Instructions for the task :: Which lines of the records below contain the string "width"? Return each of them in full, treating uppercase and lowercase as different.

--- start of Records to use ---

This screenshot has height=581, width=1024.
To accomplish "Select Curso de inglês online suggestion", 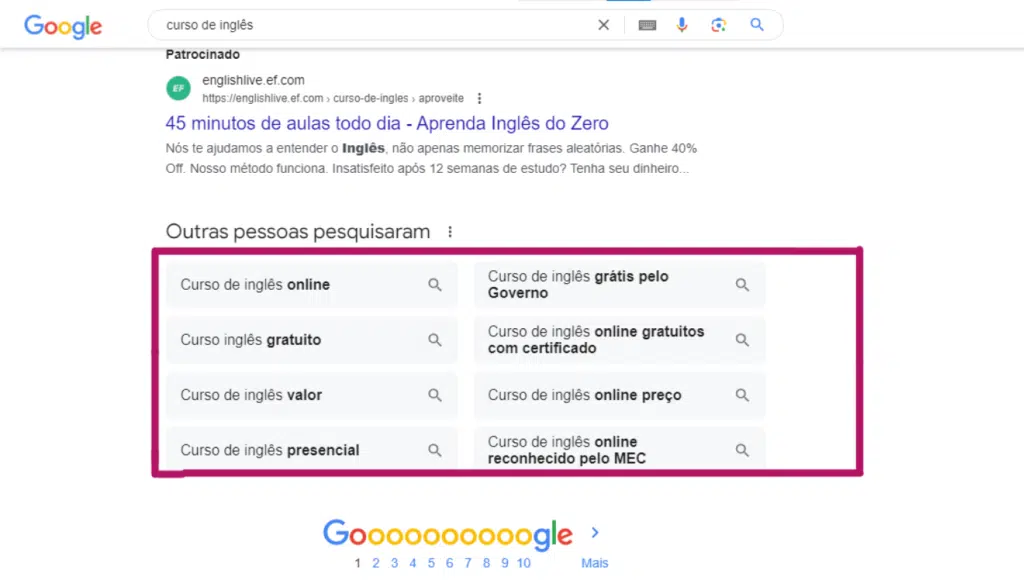I will (x=312, y=285).
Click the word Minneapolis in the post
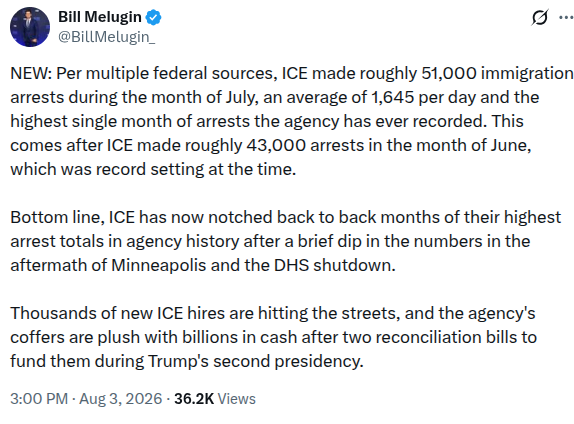 click(159, 265)
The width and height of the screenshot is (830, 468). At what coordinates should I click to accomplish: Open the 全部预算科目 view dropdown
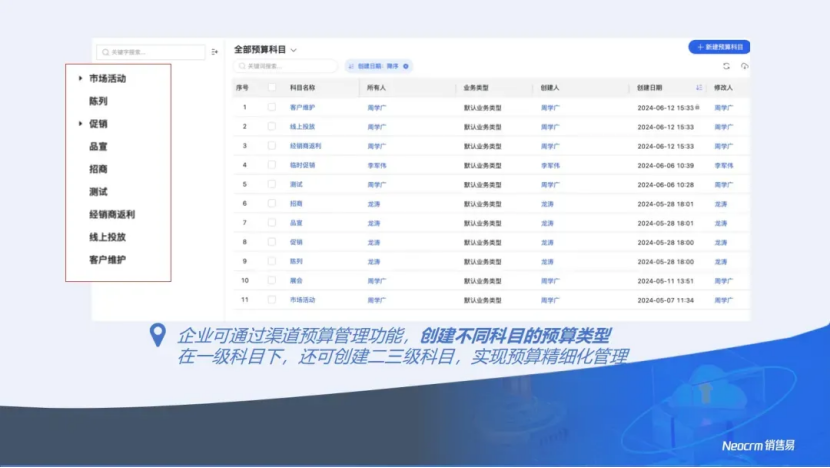[x=294, y=49]
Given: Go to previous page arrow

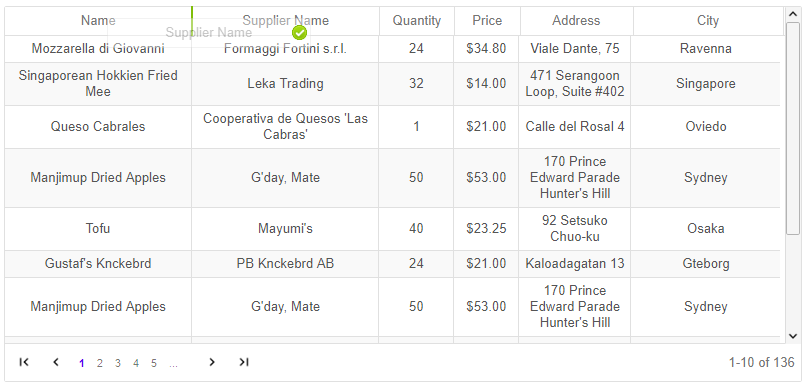Looking at the screenshot, I should pyautogui.click(x=56, y=362).

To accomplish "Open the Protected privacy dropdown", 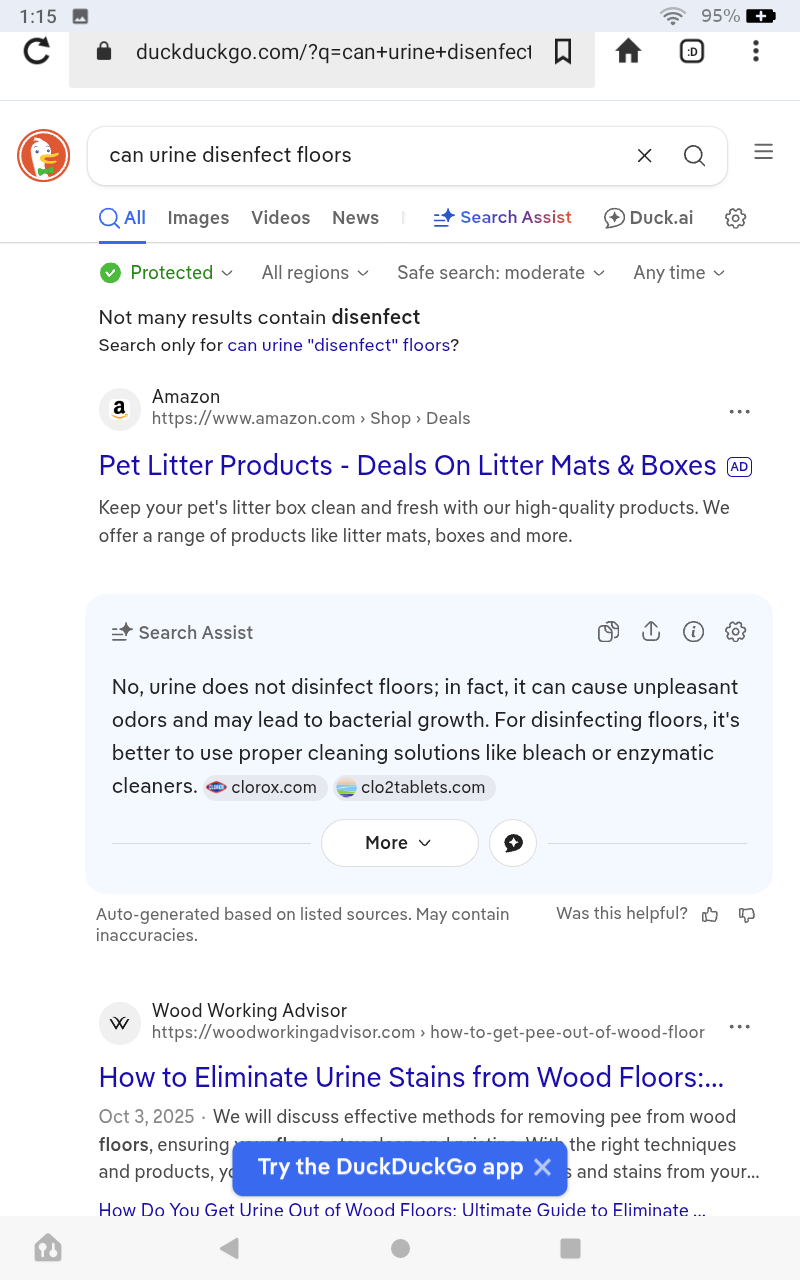I will coord(167,273).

--- end of Records to use ---

Final result ::
This screenshot has height=581, width=1024.
The width and height of the screenshot is (830, 468). At what coordinates should I click to accomplish: Open the 全部预算科目 view dropdown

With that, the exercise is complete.